### [Directions for this task]
Copy each line below that includes "computer".

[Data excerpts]
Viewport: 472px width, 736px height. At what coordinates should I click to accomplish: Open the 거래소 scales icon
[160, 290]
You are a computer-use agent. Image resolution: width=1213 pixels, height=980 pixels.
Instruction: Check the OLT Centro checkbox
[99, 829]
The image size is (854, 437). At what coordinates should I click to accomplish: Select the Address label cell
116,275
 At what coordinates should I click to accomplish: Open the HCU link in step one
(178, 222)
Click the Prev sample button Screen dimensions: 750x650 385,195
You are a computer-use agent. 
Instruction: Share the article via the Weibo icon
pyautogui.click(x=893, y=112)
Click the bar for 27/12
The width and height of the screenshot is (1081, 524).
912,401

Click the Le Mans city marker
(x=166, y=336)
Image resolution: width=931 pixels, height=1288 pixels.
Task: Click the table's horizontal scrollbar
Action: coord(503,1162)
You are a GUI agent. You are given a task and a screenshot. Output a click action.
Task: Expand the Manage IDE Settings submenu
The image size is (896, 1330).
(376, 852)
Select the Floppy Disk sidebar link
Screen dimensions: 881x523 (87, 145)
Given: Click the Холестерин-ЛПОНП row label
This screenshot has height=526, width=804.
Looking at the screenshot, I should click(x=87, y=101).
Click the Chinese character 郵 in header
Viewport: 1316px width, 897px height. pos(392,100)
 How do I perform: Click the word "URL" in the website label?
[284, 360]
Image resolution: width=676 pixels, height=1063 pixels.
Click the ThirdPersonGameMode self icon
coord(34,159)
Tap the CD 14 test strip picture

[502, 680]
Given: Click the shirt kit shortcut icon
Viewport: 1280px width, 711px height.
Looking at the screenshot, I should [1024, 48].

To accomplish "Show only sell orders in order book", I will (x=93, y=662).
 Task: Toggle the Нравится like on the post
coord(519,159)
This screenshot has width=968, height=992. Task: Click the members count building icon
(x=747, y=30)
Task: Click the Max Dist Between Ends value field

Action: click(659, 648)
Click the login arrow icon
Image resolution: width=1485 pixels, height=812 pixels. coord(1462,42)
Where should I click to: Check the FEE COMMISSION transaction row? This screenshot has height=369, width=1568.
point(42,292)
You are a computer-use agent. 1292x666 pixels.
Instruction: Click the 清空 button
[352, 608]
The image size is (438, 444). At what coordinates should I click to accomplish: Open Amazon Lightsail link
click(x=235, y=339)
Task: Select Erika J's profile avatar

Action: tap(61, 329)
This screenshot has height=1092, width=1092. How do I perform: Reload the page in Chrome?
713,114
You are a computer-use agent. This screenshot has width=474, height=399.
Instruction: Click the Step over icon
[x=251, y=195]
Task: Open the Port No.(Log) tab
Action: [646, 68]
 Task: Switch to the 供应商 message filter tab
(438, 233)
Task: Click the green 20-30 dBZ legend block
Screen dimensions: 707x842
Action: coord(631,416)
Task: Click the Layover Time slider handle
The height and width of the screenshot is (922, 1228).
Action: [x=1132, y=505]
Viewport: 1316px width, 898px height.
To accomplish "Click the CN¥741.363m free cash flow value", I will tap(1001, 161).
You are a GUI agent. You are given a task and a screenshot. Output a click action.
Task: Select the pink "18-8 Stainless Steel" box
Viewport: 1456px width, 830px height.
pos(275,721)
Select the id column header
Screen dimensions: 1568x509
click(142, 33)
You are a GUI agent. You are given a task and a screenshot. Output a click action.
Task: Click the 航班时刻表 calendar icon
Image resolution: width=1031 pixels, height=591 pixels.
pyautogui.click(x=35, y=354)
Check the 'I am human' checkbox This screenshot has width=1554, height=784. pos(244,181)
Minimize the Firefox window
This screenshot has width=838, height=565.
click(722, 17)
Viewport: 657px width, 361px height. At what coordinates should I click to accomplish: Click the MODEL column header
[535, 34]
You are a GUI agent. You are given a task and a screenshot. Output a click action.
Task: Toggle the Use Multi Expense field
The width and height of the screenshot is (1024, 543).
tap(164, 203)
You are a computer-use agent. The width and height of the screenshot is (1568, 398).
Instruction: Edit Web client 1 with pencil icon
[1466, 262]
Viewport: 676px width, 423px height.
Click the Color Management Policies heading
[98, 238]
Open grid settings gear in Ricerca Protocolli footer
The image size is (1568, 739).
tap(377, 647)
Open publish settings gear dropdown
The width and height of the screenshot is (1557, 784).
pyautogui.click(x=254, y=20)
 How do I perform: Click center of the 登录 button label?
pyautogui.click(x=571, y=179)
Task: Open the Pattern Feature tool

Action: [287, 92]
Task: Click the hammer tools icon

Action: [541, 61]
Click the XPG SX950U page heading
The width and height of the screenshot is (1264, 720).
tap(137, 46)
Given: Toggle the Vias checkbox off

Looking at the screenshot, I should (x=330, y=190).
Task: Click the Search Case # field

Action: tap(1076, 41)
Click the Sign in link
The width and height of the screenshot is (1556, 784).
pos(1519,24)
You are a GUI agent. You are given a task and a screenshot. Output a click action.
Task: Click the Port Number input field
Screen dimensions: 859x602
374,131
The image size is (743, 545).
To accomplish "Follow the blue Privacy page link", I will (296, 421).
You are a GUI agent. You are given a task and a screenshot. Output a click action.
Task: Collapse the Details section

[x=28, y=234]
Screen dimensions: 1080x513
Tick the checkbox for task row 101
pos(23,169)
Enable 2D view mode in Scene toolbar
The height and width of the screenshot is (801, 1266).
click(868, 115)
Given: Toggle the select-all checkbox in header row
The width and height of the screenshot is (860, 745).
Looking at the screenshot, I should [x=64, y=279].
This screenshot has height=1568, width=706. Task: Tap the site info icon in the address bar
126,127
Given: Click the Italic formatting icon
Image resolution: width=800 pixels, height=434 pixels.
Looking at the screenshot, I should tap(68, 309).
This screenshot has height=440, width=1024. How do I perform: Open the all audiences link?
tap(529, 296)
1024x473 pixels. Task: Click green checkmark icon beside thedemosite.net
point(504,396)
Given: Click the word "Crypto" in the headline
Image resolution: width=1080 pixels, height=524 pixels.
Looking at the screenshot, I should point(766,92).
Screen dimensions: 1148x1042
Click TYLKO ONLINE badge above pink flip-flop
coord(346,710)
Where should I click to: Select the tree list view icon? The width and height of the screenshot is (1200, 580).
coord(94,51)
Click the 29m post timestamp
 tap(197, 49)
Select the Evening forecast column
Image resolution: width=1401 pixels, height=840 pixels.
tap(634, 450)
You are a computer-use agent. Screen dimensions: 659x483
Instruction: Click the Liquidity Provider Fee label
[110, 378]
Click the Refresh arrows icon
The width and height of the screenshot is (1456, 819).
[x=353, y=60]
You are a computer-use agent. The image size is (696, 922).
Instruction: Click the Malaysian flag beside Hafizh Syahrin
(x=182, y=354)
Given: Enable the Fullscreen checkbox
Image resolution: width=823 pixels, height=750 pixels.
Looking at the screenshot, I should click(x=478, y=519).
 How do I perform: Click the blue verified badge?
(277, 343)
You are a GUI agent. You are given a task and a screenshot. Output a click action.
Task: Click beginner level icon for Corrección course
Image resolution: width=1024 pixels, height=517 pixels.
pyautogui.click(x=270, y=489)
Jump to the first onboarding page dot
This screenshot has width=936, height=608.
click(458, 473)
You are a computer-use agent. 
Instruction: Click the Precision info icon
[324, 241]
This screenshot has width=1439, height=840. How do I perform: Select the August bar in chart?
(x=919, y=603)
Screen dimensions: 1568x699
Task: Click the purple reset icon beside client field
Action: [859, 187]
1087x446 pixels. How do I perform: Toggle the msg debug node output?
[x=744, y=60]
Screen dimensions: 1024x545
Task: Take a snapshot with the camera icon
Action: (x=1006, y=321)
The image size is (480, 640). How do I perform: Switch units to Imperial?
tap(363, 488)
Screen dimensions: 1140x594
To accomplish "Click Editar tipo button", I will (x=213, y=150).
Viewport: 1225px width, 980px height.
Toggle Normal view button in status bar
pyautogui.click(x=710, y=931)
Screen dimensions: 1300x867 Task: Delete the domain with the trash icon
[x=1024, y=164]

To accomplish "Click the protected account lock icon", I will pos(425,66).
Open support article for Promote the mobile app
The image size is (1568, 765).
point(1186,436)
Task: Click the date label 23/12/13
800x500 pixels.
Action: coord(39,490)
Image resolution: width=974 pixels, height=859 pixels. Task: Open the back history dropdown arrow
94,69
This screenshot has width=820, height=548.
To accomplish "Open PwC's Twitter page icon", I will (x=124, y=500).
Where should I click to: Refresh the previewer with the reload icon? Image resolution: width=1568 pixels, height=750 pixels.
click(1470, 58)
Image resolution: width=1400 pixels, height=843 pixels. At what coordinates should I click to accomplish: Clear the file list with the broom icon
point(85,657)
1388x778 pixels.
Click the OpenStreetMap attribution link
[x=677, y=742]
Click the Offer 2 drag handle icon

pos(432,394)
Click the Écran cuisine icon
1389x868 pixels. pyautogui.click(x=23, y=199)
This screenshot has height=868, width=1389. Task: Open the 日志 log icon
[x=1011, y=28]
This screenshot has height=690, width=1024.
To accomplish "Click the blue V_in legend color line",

### [Solution to this exercise]
You are a computer-use agent. Image resolution: width=1213 pixels, height=980 pixels.
You are a computer-use agent. 
You are a computer-use agent. 1292x666 pixels.
You are a computer-use agent. This screenshot has width=474, height=399.
You are a computer-use agent. The width and height of the screenshot is (1568, 398).
You are a computer-use agent. Screen dimensions: 659x483
You are a computer-use agent. The image size is (696, 922).
You are a computer-use agent. 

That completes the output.